La comptabilité carbone commence à se structurer en Tunisie, y compris du côté des professionnels habilités à accompagner les entreprises. Le cahier des charges de l’Agence nationale pour la maîtrise de l’énergie (ANME) fixe des conditions précises pour les experts appelés à réaliser les études de bilan carbone, d’empreinte carbone des produits ou encore à accompagner les entreprises dans leur mise en conformité avec le Mécanisme d’ajustement carbone aux frontières (MACF).
Premier filtre, le niveau académique. Les experts doivent disposer d’un diplôme de niveau Bac+5 ou plus, dans une discipline scientifique ou technique.
À cette exigence s’ajoute une expérience professionnelle d’au moins cinq ans, qui doit être prouvée. Elle peut avoir été acquise dans plusieurs domaines liés à la transition énergétique et environnementale, notamment l’efficacité énergétique, les énergies renouvelables, le management de la qualité, l’environnement, les procédés industriels ou encore la gestion et les inventaires des émissions de gaz à effet de serre.
Le cahier des charges introduit ensuite des exigences différentes selon la prestation demandée.
Pour réaliser le bilan carbone d’une entreprise, selon les référentiels ISO 14064-1 ou GHG Protocol, l’expert doit avoir participé à une mission d’accompagnement en bilan carbone dans le cadre d’un programme national, notamment porté par l’ANME, le CITET ou la DGIIT. Une autre possibilité est de justifier d’au moins deux bilans carbone réalisés et documentés.

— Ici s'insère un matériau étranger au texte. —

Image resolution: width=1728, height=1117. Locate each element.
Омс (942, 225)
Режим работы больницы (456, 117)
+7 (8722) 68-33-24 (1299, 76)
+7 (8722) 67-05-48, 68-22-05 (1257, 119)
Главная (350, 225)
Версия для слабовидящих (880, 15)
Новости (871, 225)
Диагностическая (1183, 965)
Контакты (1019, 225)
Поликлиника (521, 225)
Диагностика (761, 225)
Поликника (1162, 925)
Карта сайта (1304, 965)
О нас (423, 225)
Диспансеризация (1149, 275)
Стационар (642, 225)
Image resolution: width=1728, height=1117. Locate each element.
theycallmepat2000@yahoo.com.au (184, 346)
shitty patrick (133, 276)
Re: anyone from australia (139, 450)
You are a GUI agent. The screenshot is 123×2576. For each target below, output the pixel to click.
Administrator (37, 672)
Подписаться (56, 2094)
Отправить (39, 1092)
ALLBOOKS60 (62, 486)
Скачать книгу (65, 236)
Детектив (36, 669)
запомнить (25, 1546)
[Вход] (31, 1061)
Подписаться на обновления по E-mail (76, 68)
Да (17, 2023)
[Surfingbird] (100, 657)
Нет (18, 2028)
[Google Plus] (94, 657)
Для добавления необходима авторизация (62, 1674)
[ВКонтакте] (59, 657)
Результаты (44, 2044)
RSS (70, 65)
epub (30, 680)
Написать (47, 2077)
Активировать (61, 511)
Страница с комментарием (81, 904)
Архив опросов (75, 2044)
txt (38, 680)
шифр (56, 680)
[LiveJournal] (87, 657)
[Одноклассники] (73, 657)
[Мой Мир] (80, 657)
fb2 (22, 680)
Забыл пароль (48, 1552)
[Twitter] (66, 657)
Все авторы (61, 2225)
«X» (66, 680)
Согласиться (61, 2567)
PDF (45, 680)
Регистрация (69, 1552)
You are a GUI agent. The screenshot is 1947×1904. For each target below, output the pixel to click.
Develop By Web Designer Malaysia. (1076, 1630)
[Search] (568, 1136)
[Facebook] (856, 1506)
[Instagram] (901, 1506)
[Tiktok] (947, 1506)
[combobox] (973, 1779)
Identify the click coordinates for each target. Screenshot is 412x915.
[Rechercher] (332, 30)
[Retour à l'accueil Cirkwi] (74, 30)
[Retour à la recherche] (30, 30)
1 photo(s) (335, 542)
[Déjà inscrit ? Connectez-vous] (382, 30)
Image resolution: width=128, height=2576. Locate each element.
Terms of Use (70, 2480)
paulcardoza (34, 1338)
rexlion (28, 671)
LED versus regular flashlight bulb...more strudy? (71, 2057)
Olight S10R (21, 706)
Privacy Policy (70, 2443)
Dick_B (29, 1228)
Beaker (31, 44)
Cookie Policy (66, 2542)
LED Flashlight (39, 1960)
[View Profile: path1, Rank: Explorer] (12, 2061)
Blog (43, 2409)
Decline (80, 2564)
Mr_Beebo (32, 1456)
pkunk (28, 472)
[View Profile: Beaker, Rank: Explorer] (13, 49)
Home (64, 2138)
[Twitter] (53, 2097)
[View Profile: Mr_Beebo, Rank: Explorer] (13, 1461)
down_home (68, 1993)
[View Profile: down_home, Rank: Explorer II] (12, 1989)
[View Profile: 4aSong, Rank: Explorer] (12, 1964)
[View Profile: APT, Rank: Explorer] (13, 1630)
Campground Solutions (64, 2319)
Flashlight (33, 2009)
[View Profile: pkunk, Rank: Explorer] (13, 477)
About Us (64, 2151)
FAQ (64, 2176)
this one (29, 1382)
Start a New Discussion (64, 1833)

Les exigences sont comparables pour l’empreinte carbone des produits, qui s’appuie notamment sur la norme ISO 14067 et l’approche cycle de vie. L’expert doit avoir participé à une mission d’accompagnement en empreinte carbone produit dans le cadre d’un programme national ou pouvoir justifier d’au moins deux études d’empreinte carbone produit.
Cette expérience spécifique est également demandée pour accompagner une entreprise dans sa mise en conformité avec le MACF. Là encore, l’expert doit justifier d’une expérience en empreinte carbone produit dans le cadre d’un programme national ou de deux études ECP documentées.
Ces critères montrent que l’ANME ne cherche pas seulement à multiplier le nombre d’intervenants sur le marché. Le dispositif vise à encadrer la qualité des prestations et à s’assurer que les entreprises soient accompagnées par des professionnels disposant à la fois d’une formation technique et d’une expérience vérifiable.
L’enjeu dépasse d’ailleurs la seule production d’un document carbone. Pour les entreprises exportatrices vers l’Union européenne, la capacité à calculer correctement les émissions associées à leurs produits devient progressivement un sujet commercial. Dans le cadre du MACF, les données d’émissions doivent pouvoir être documentées selon des méthodes reconnues. La qualité du calcul effectué en amont peut donc avoir des conséquences sur les démarches de l’entreprise et, à terme, sur son coût carbone.
Cette structuration intervient alors que l’ANME développe parallèlement DecarboAct, sa plateforme destinée aux entreprises tunisiennes. Celle-ci propose notamment des outils pour calculer l’empreinte carbone, élaborer un plan de décarbonation et accéder à des ressources de formation et de financement.
Pour les entreprises, le message est donc assez clair. La comptabilité carbone devient une prestation encadrée, avec des qualifications, une expérience minimale et des références précises selon le type d’étude. La Tunisie cherche ainsi à construire progressivement une offre nationale capable d’accompagner les entreprises dans la mesure de leurs émissions, leur réduction et leur adaptation aux nouvelles exigences liées au carbone.